Third, carefully note your thoughts about sleep. These thoughts can occur while lying awake in bed at night or during the day while at work. When these thoughts occur at night and prevent falling asleep they are referred to as "excessive nocturnal mentation" and are a primary cause of insomnia. These thoughts often take the form of "if I don't get to sleep I will not be able to function tomorrow." This is upsetting, causes arousal and makes it virtually certain that sleep will not come easily. When they occur during the day they often are along the lines of "I got a terrible night of sleep last night and so today I am going to feel terrible." This line of thinking contributes to the negative mood often associated with insomnia.

Fourth, look at your life style and how it may be affecting sleep. For example, do you have a very heavily scheduled day and so are going to the gym to exercise vigorously at 8 p.m. in the evening, hoping to be able to come home and fall asleep by 9:30 p.m.? Are you eating heavy meals right before bed time and then not being able to sleep because of gastric reflux? Do you stay up until 1:00 a.m. playing action packed video games knowing that you have to fall asleep quickly so that you can be up by 6:00 a.m. to go to work? These life style and behavioral issues may be a primary contributor to insomnia.

Finally, consider your stress level. Does the tension and pressure of your job or relationship continue to affect you as you are trying to fall asleep? The over-arousal resulting from a stressful life situation may significantly contribute to insomnia. Reducing general stress can help improve sleep. Stress management techniques can help greatly in this regard.
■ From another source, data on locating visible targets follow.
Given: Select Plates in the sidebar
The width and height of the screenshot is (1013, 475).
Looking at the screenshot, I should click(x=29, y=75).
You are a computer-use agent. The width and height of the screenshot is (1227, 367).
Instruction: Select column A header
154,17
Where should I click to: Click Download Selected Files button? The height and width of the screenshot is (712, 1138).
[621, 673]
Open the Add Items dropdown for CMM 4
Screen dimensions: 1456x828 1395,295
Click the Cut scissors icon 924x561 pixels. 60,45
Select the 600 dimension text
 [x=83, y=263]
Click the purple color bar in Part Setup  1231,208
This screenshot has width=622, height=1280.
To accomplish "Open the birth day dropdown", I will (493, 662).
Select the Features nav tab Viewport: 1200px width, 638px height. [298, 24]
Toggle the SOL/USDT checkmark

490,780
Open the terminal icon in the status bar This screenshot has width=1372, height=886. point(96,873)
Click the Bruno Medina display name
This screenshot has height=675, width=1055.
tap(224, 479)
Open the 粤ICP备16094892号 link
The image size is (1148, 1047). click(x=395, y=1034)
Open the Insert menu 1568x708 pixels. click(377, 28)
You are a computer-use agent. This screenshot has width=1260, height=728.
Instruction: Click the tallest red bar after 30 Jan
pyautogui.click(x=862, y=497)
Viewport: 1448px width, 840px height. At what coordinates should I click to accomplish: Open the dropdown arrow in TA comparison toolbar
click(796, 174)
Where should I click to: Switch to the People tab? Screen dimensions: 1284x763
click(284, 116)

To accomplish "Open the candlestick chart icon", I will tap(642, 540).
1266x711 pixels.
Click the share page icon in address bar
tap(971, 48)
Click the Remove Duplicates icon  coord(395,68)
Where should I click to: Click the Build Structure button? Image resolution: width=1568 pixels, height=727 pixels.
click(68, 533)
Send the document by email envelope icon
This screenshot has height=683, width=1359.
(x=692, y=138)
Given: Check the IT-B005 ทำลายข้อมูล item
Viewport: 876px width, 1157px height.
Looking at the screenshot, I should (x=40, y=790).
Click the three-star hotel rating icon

After you have a better idea of what your sleep pattern is and what factors are contributing to your insomnia you are prepared to start working actively on getting better sleep. If it is clear that you are going to need professional help to move forward, make an appointment to discuss this with your primary health care provider and ask for a referral to a behavioral sleep specialist. If it seems that some basic changes in life style or outlook can do the trick, then prepare to move forward. More techniques will be reviewed next time. If you want to get more in depth information about these methods I recommend reading Gregg Jacobs' Say Good Night to Insomnia or Peter Hauri and Shirley Linde's No More Sleepless Nights. A good reference for women dealing with issues such as menopause is Meir Kryger's A Woman's Guide to Sleep Disorders.